In un’altra lettera del 3 luglio 1871, pur ringraziando l’amico per l’invio della bibliografia del Rambelli da lui edita in quei giorni, non tralascia di inviargli alcune precisazioni: “[…] dite quattro volte, e mi par troppo, che il Rambelli fu vostro maestro” e, più avanti, “Ho ricopiato il volume di p. 712 della mia Flora dei Pirenei e sono molto contento del mio lavoro 23 febbr.-27 giugno 1871”. 

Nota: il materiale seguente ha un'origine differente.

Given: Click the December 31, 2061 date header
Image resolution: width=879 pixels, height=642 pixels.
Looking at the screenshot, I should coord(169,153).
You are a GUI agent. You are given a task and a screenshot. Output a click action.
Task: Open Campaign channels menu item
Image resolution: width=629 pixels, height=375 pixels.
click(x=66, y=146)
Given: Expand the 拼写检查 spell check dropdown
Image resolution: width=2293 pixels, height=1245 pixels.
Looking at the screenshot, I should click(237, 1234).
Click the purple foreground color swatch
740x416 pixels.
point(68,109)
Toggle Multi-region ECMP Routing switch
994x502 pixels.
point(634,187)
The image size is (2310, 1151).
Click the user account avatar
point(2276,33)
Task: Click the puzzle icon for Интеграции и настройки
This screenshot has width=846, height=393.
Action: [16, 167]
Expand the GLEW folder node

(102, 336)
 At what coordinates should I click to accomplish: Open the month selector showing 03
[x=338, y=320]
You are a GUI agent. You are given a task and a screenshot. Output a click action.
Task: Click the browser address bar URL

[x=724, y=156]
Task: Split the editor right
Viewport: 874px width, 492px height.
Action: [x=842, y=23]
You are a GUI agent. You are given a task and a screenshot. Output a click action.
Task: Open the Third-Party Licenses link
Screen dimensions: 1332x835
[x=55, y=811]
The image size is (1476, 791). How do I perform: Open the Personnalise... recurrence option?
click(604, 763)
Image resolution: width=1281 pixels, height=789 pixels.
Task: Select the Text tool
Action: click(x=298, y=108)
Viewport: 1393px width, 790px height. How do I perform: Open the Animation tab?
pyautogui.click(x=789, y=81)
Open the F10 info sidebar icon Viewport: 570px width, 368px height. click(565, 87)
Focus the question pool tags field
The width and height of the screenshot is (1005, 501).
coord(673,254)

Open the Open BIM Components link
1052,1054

Figura romantica e atipica di ricercatore solitario, appassionato ed estroso, Pietro Bubani non ottenne però mai quell’apprezzamento e quei riconoscimenti che egli avrebbe desiderato per il proprio lavoro e le diuturne fatiche che gli era costato. Si sentiva probabilmente un poco trascurato e incompreso, se nella Dunalia (1878), in età ormai avanzata, scriveva: “E non sono da valutarsi poco i morali sacrifici ancora da me fatti per lo amore della Flora dei Pirenei; poiché il rinunciare alle Società ed alle compagnie di elette persone, il soffocare, e vincere i sentimenti amorosi, che nel fiore degli anni come vulcanici nel mio cuore scoppiavano, per commutarli in fatiche, in pericoli, in privazioni; persuaderà chi che sia, che il ponderi, avere io tanto fatto per la Flora dei Pirenei quanto da un caldo amante, da un devoto marito, da un amoroso padre si fa per la donna amata, per la famiglia; tutto quello che viene fatto da molti per procacciarsi subiti favori, e pronta fortuna: quell'operosità, che impiegata destramente da altri, loro valse a procacciargli considerazione, protezione, e lucrosi impieghi, (li quali a me da certi amici offerti in Francia, ed in Italia ricusai per non deviare dal mio scopo), io tutta l’adoperai per avanzare nella prediletta Scienza”.